I am just home from my first of two mornings at Horizon High School -- an alternative high school in Pointe-Claire. I was there to do a writing workshop with a group of students from grades eight to eleven. I must admit some of them were a bit of a handful -- and two students didn't make it through my entire session. (I'm still hoping they might give the workshop another go tomorrow, but who knows?)
I started with my usual writing tips and we ended with a writing exercise. Tomorrow, I hope to focus more on writing. Today, a student named Taz asked, "Does it [meaning whatever the students might write] have to be an appropriate story?" My answer was ABSOLUTELY NOT. I don't think writers should worry about being appropriate. I think we need to worry about WRITING WHAT MATTERS. (Even as the author of many books, I still need to remind myself that this, for me, is what writing is all about: finding stories that matter to me, and telling them in a way that will make them matter to my readers.)
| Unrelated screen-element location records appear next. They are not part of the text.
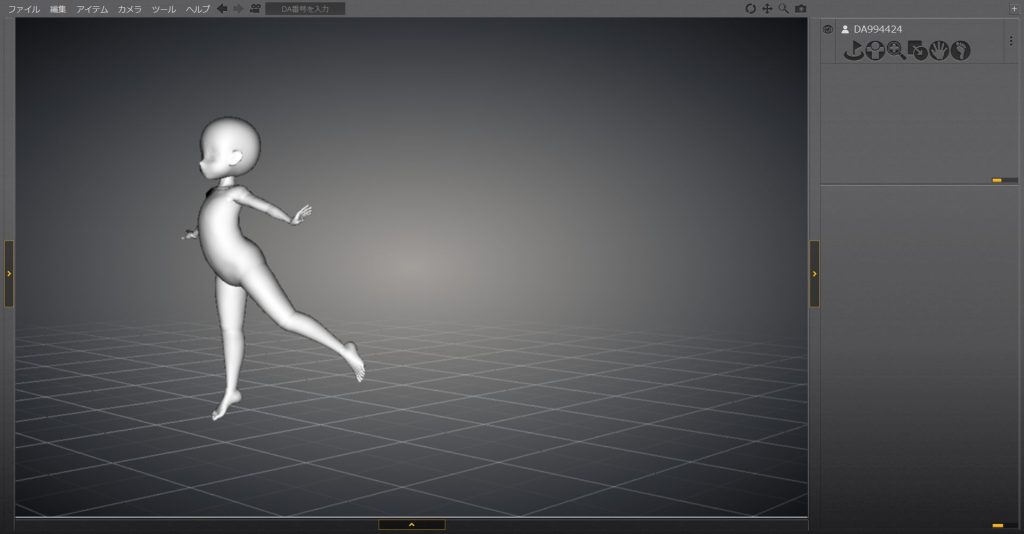Open the アイテム menu
Image resolution: width=1024 pixels, height=534 pixels.
coord(92,9)
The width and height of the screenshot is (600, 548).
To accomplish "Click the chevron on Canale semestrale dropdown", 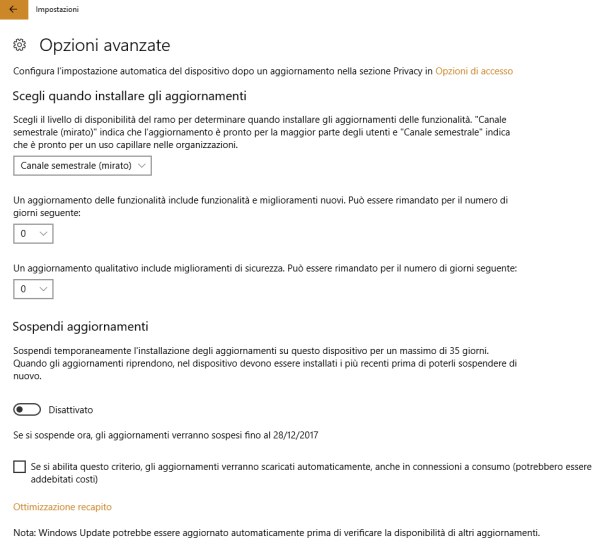I will coord(142,166).
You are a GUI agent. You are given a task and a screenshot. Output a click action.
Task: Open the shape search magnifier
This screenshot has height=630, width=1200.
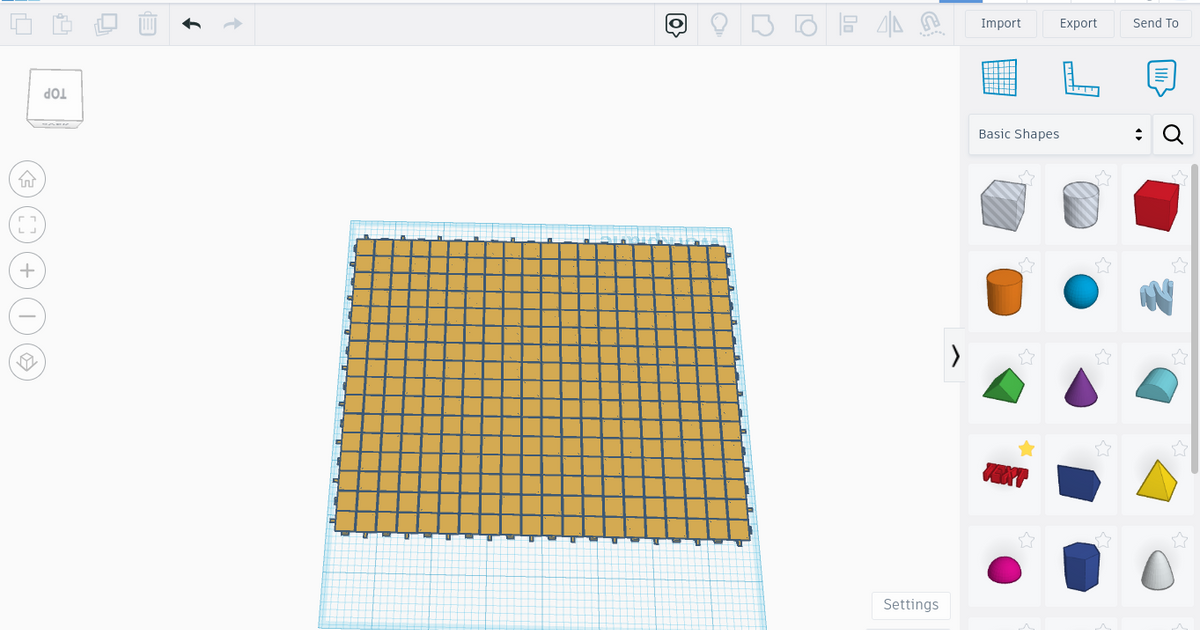click(1171, 133)
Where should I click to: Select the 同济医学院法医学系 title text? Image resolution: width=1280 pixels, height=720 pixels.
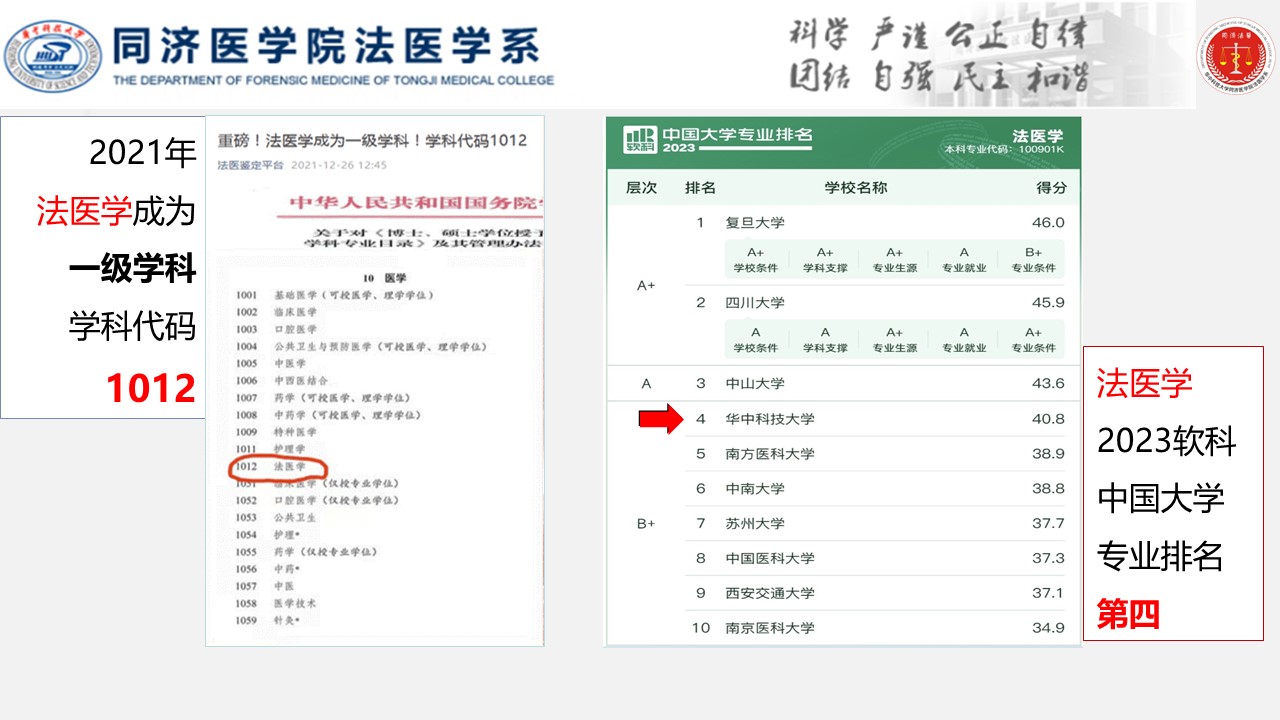pyautogui.click(x=326, y=45)
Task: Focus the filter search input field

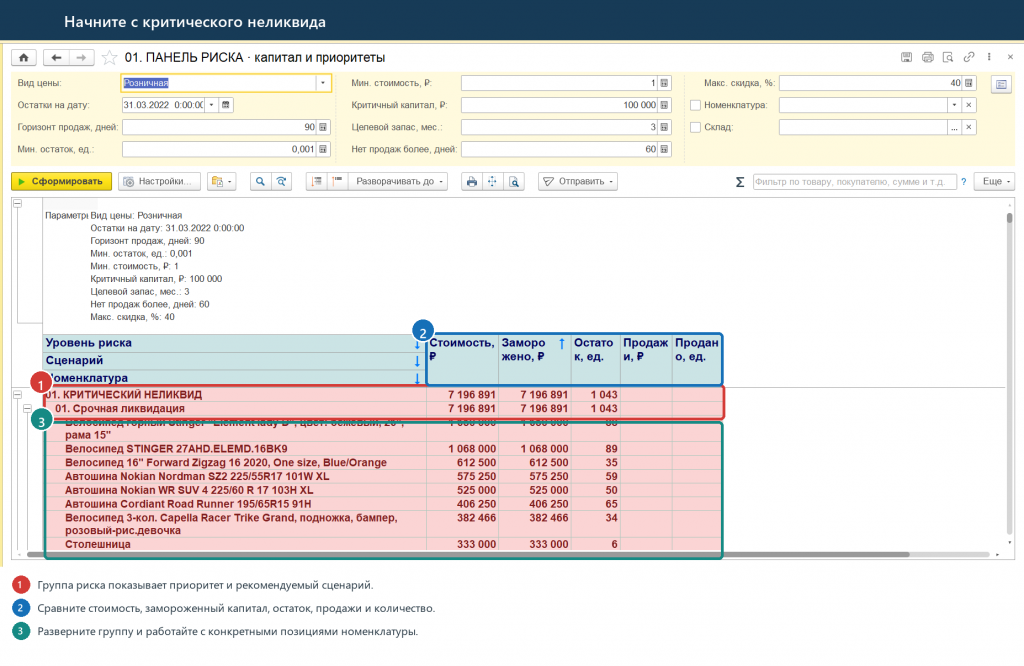Action: pyautogui.click(x=854, y=182)
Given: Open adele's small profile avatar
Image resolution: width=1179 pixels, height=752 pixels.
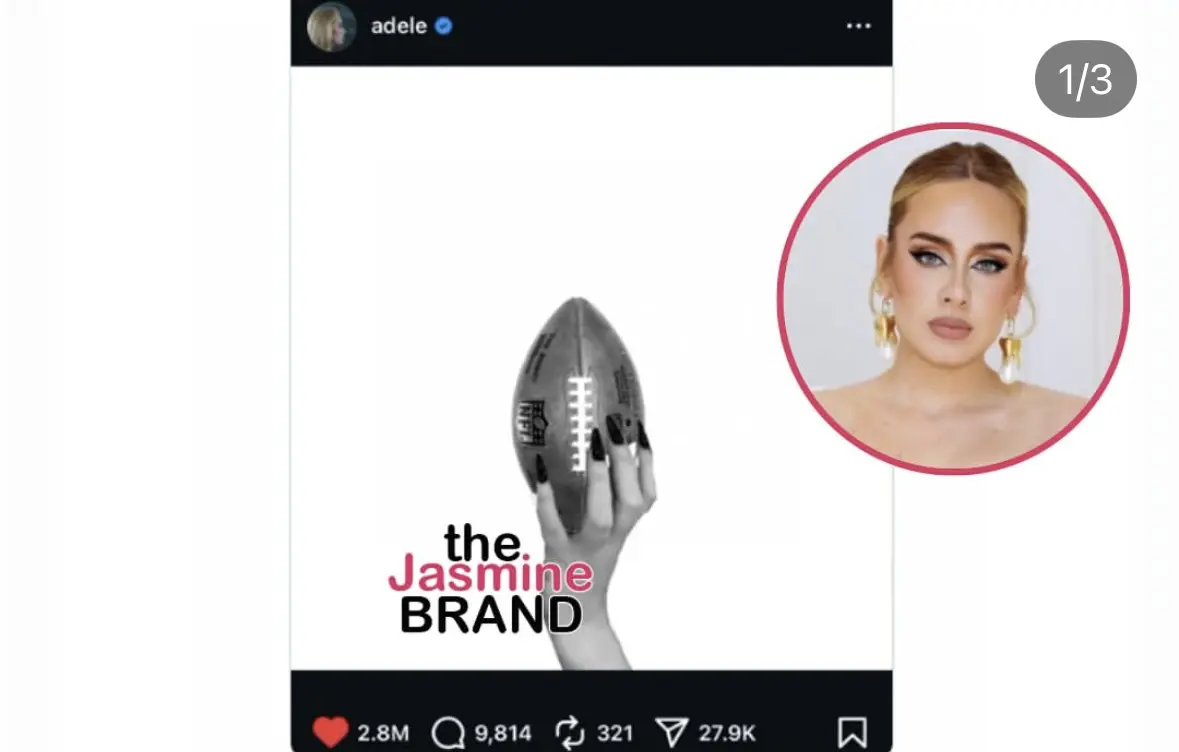Looking at the screenshot, I should click(332, 27).
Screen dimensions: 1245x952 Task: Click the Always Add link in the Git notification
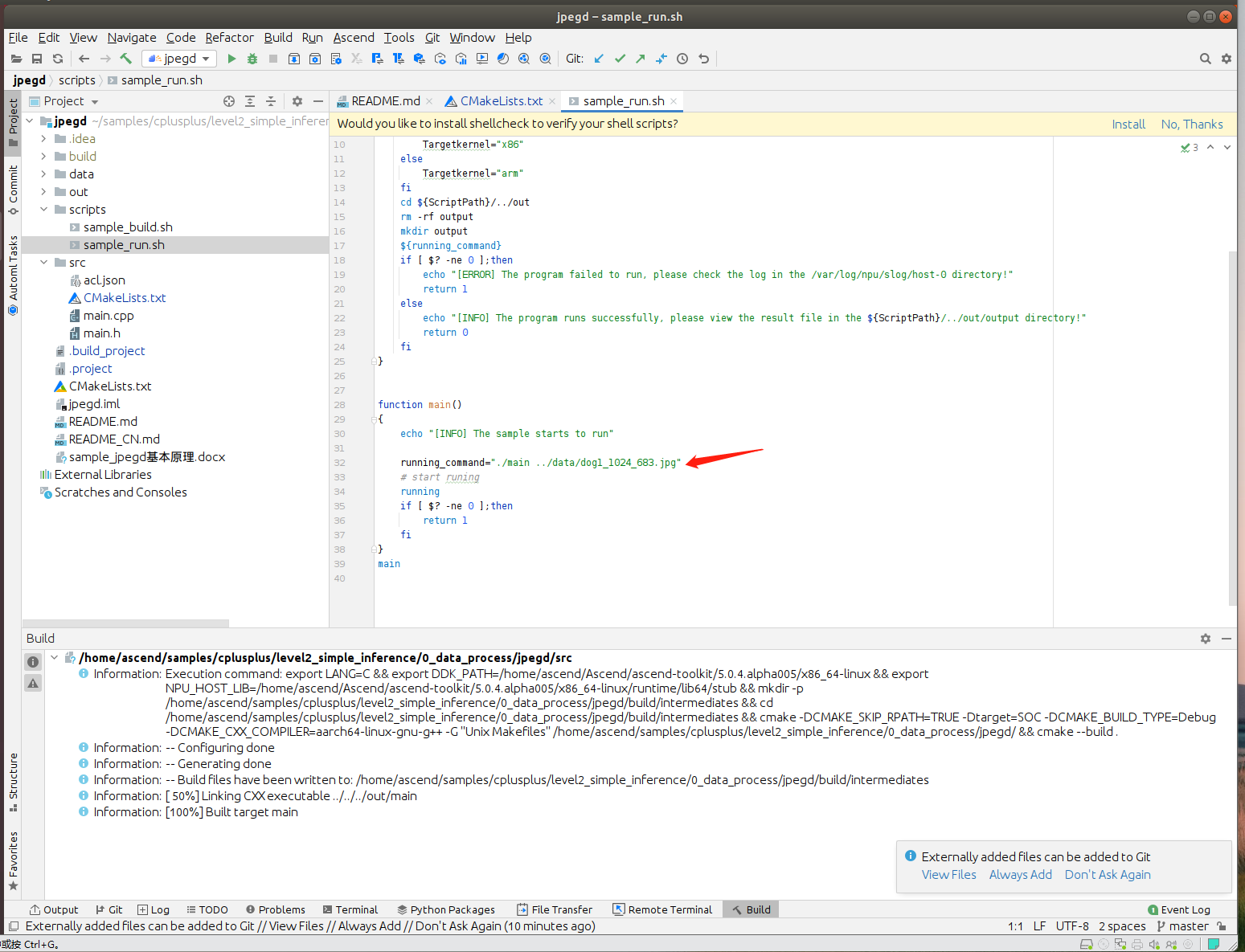1020,875
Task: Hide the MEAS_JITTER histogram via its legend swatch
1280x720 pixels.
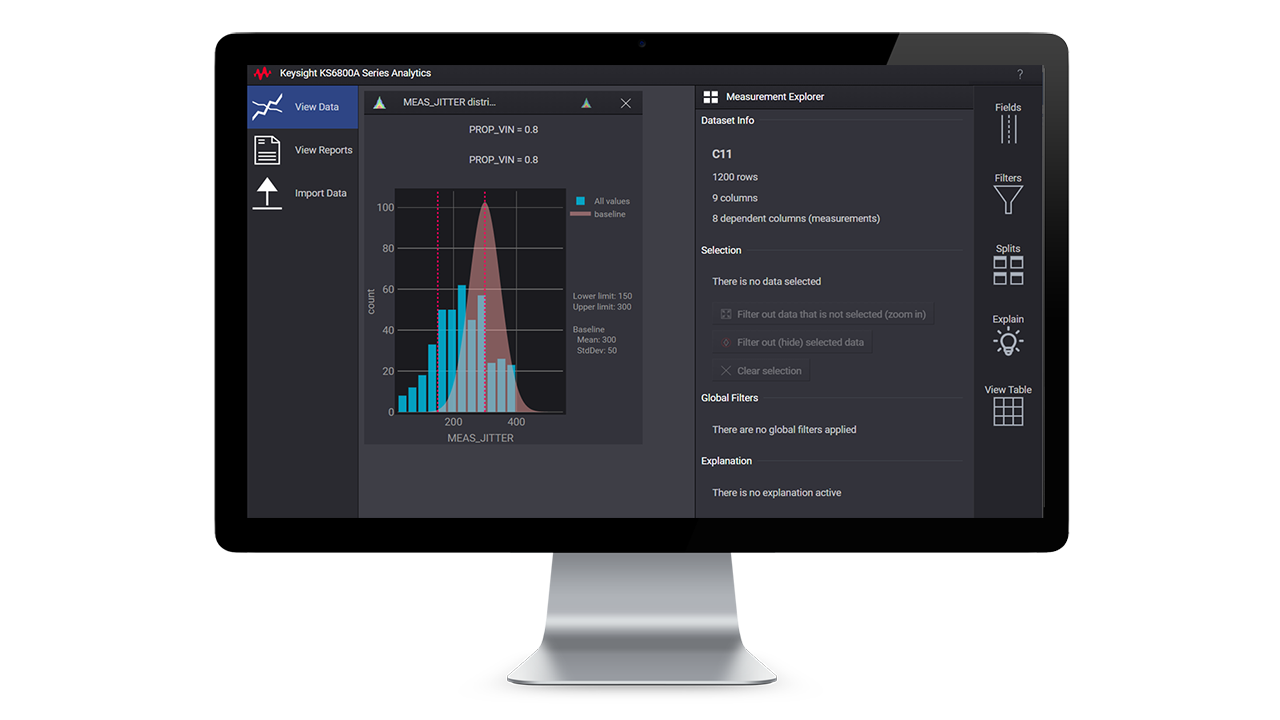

A student named Hayden told me, "I'd rather read than write." I shared my view that if a person enjoys reading (Hey, Hayden -- I hope you noticed that I did not say "if a person loves reading"), then that person usually also has a gift for writing. That's because reading and writing are so deeply connected. Sometimes, for me anyhow, they feel like one activity.
To be honest, it's a little discouraging when students are not open to what I have to share -- so I was disappointed to lose two of them this morning -- but I did cheer up when I read the work that some of the students did during the writing exercise. One student wrote about an old memory having to do with sports and I was deeply moved by his words; another described her memory of having an allergy attack (I suggested she ask the question "What if?" in order to develop her piece); and another student wrote about her preference for drawing over writing (I suggested maybe she could write about her earliest memory of drawing -- and that seemed to get her pen moving on paper). Hey, you can see on of this student's drawings in today's pic!
So... all this to say, it was a special morning for me. Not always easy, but always interesting. And hey, I'd take interesting over easy any day.
Special thanks to the junior students' English teacher Qaadira Decoteau for your help and for sharing some of your students with me. And thanks to the Pointe-Claire Library for making these workshops possible -- and to librarian Marie-Andrée Dubreuil who attended the workshop too. And finally, thanks to the students. Get ready for more Monique tomorrow morning!